If you know any Cornish folk, you'll know that we're fiercely proud of our heritage and individuality (sometimes with a slight leaning towards exaggeration. I never said that). My non-Cornish other half thinks we're mad. Actually, he probably just thinks I am. He finds it most amusing that I claim Cornwall has its own language (we do), its own tartan (again, we do), and a peculiar, inspiring and unique natural light that isn't found anywhere else (obviously). So I was delighted to go home to Falmouth Art Gallery to see its latest exhibition celebrate this Cornish light I've been adamantly defending.

Cornwall is a peninsula virtually surrounded by water. The bright sunshine reflects off the sea onto the land, which is what has attracted and anchored so many artists to our little part of the world.

Henry Scott Tuke, Study of bathing boys

The artist that springs to mind most prominently when I hear the words 'Cornwall', 'sea' and 'natural light' is Henry Scott Tuke. Many of his works depicted the nude in its various forms, but the paintings are more about the light reflecting off the skin than the skin itself. Some people argue he had love affairs with his subjects.

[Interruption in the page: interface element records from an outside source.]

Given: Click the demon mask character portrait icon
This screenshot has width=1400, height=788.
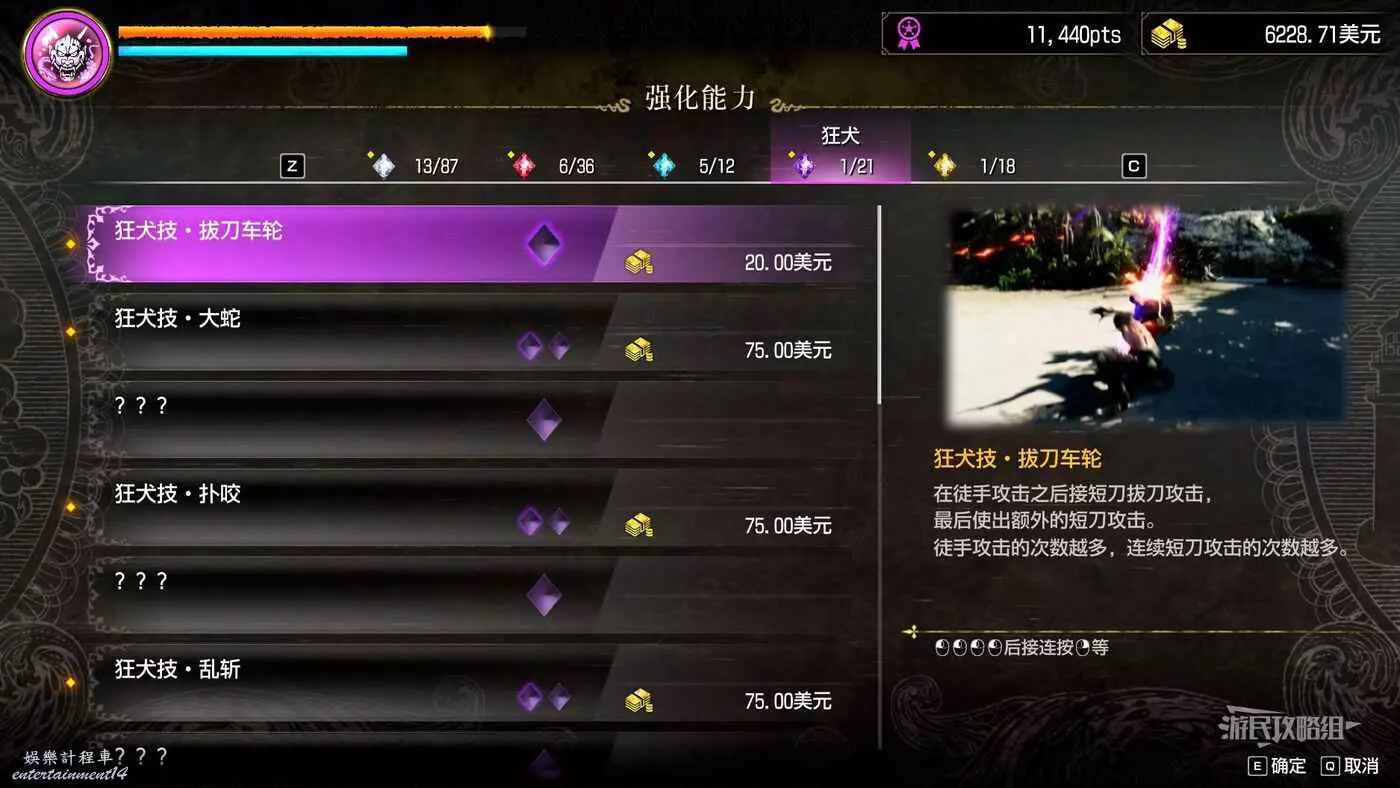Looking at the screenshot, I should click(x=67, y=51).
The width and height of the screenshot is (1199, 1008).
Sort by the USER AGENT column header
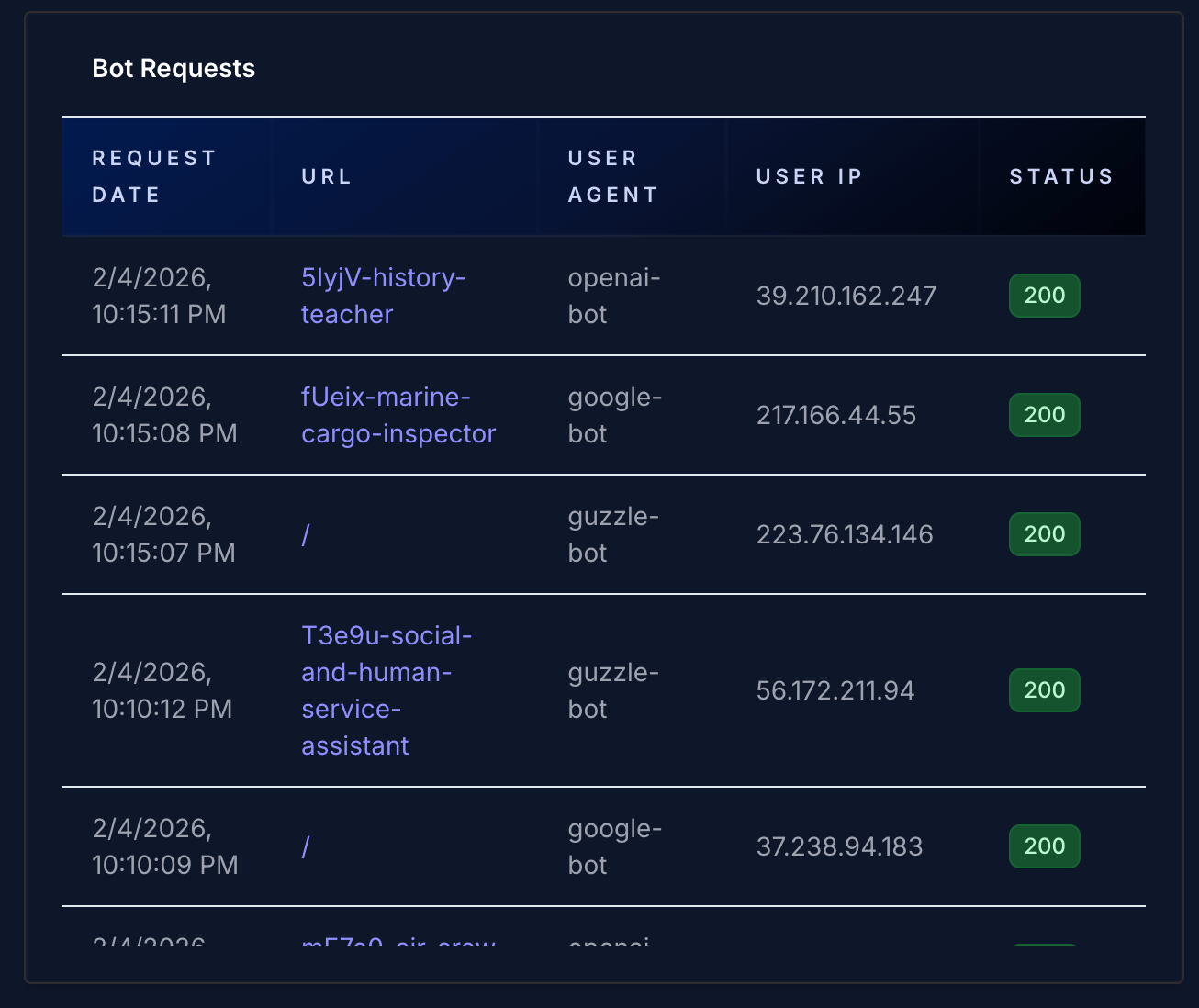coord(611,176)
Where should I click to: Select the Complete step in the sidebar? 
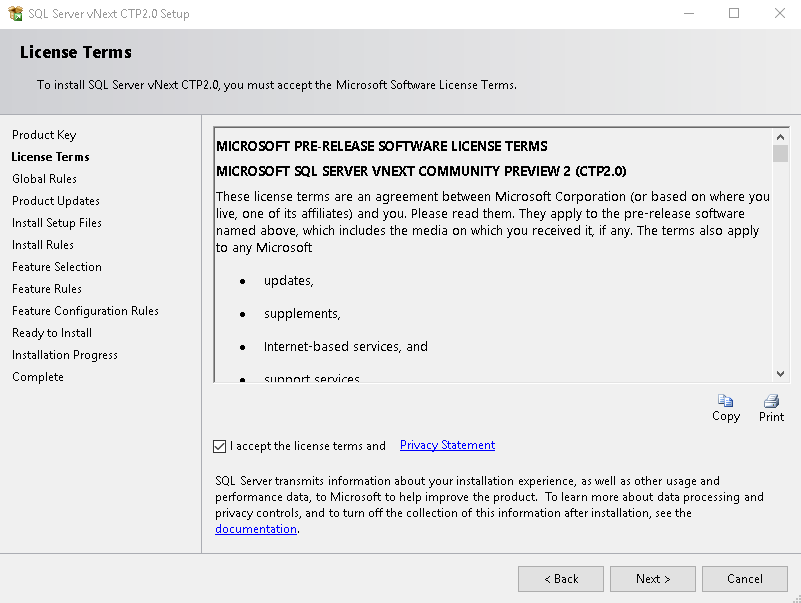pos(37,377)
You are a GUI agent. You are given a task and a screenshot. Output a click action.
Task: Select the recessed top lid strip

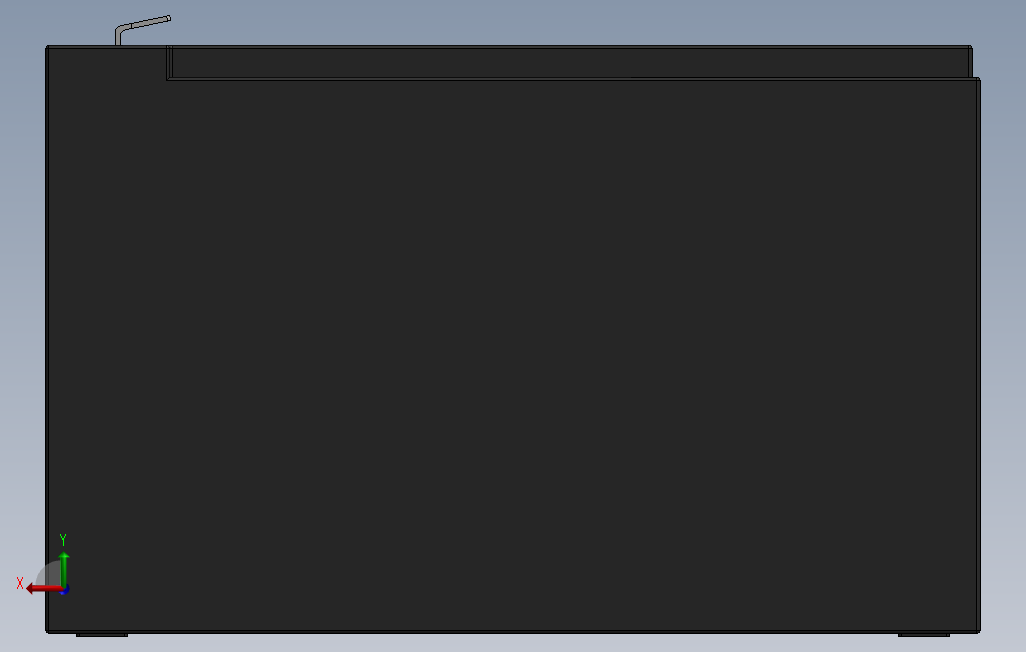(x=569, y=62)
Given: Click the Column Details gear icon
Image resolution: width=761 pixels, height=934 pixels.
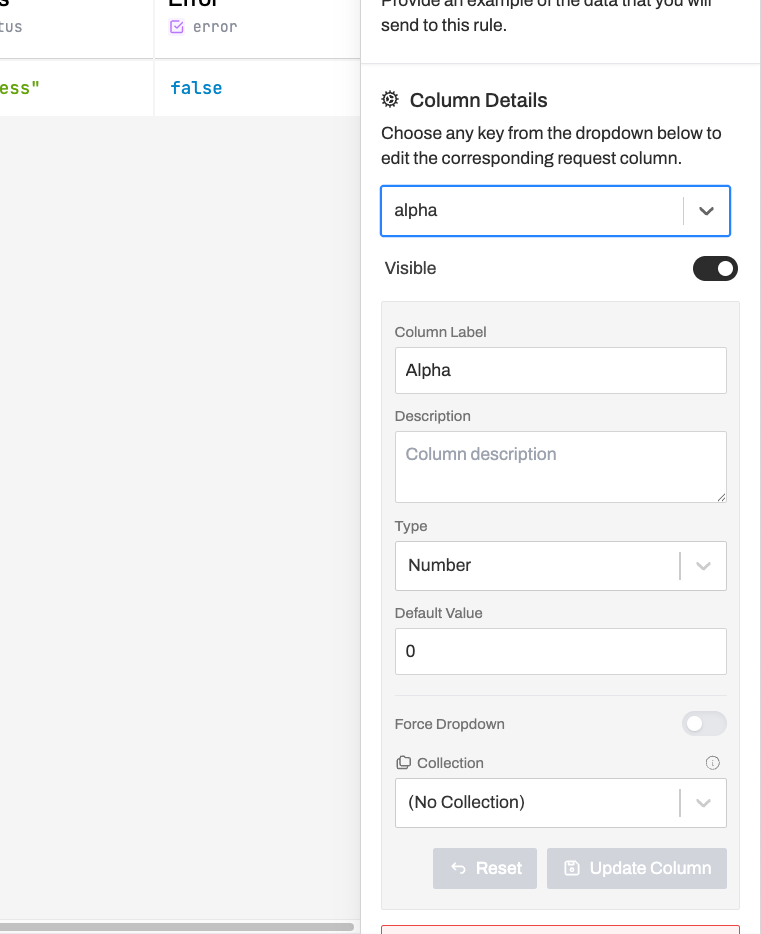Looking at the screenshot, I should (390, 100).
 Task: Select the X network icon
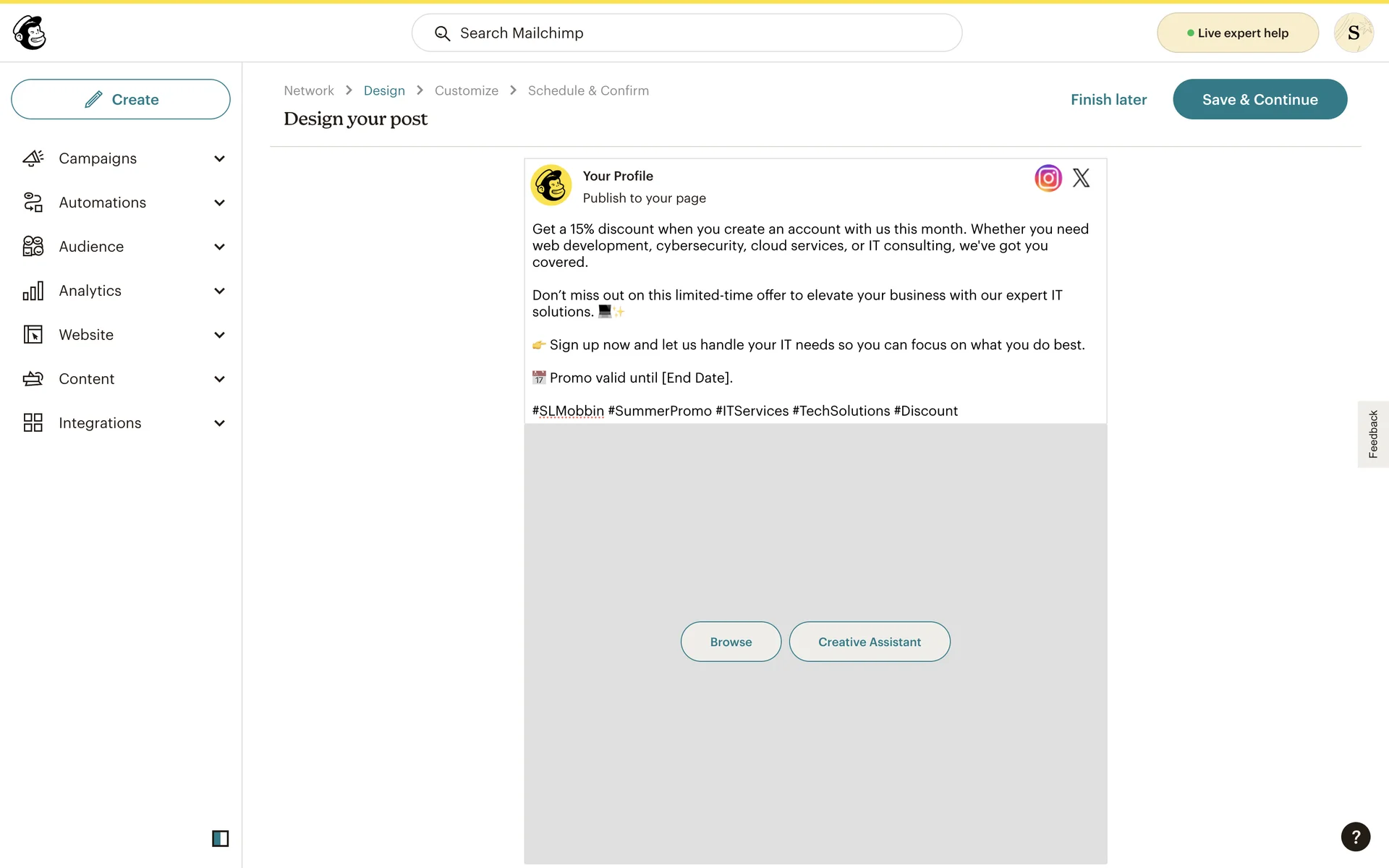pyautogui.click(x=1081, y=178)
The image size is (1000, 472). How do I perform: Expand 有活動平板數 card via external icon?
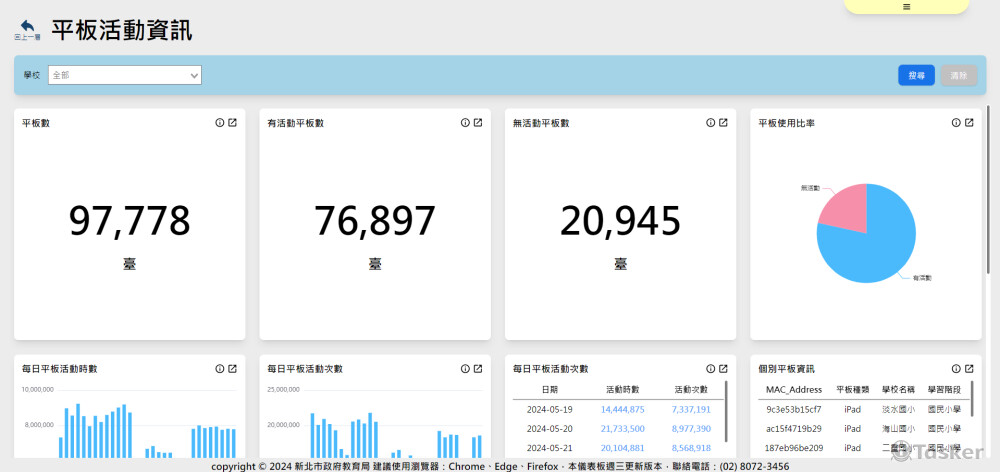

I'd say he had more of a love affair with the light.

William Enelyn Osborn(e), St. Ives Pier (Smeaton's Piter)

In this exhibition Falmouth Art Gallery presents two of its many, many Tukes alongside the works of other masters and contemporary painters. A stand-out piece for me was William Evelyn Osborn(e)'s St. Ives Pier, which shows up frequently at Fal Art Gall. Of the contemporary artists, it was Benjamin Warner and Myles Oxenford who stole the show. You can read more about them both on the Beside the Wave website.

Artists and artistic styles come, go and evolve, but this exhibition celebrates something ever-present: just as the light constantly reflects from sea to land, so it will continue to inspire the artists of Cornwall. And ain't that just lovely?